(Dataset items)
[Start of Attachment]

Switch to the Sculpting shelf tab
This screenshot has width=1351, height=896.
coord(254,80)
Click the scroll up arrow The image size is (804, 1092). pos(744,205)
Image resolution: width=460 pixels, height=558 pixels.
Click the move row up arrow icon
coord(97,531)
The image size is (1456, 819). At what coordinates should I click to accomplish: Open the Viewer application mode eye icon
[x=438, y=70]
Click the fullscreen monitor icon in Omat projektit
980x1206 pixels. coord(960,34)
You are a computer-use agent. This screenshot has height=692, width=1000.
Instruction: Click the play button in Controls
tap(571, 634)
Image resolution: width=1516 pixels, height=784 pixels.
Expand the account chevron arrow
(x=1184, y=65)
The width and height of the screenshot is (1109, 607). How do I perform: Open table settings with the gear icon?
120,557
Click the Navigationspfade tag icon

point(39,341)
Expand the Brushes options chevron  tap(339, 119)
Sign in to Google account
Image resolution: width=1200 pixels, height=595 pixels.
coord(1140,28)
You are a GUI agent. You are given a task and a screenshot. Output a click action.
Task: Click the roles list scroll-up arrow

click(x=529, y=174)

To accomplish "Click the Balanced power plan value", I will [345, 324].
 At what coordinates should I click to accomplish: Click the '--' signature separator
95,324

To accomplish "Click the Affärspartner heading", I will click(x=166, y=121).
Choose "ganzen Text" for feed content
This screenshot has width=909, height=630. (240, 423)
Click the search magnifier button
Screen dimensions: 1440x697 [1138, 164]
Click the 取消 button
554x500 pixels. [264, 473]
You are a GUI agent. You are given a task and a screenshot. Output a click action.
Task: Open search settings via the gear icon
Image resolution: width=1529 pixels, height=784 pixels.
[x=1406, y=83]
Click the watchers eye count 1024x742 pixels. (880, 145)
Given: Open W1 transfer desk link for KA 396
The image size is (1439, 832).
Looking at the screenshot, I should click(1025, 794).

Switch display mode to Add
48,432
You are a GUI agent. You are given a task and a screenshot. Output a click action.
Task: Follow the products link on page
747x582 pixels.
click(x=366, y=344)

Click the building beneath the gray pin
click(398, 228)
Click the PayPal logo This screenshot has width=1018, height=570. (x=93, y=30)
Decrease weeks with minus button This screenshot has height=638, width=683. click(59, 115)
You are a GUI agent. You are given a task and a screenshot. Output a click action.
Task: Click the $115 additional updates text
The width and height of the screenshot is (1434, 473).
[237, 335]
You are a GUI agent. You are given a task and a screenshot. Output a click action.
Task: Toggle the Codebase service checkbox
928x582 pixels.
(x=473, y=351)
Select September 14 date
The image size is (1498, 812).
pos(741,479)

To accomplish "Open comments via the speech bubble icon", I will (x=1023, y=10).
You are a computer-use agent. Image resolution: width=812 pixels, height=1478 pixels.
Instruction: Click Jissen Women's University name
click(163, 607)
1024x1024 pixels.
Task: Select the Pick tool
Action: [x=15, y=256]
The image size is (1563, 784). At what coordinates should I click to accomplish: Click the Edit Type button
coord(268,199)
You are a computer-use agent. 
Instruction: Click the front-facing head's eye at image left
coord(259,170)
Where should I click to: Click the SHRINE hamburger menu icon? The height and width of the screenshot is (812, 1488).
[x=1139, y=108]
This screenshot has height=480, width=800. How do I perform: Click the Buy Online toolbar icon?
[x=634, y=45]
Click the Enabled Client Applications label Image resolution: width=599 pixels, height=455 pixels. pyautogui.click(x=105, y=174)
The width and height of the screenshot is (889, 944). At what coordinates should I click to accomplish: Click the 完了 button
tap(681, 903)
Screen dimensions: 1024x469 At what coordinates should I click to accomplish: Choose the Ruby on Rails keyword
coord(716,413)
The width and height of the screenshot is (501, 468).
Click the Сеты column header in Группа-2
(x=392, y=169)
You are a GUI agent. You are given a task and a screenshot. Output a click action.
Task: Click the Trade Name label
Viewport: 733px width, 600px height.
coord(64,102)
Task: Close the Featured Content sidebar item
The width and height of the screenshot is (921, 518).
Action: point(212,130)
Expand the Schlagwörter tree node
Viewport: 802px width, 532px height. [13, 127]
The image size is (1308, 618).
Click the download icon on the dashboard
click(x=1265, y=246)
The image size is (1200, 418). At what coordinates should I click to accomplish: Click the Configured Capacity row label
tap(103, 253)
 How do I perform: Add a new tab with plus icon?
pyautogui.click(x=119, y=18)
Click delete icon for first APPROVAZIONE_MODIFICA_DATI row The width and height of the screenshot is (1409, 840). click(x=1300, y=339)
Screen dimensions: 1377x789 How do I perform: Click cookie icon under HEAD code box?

[End of Attachment]

* Task requirements
Filter the entries down to the lines with the word "will" in them, and copy those lines.

* Solution to this problem
To accomplish "Click the Balanced power plan value", I will [345, 324].
To accomplish "Click the Affärspartner heading", I will click(x=166, y=121).
To accomplish "Open comments via the speech bubble icon", I will (x=1023, y=10).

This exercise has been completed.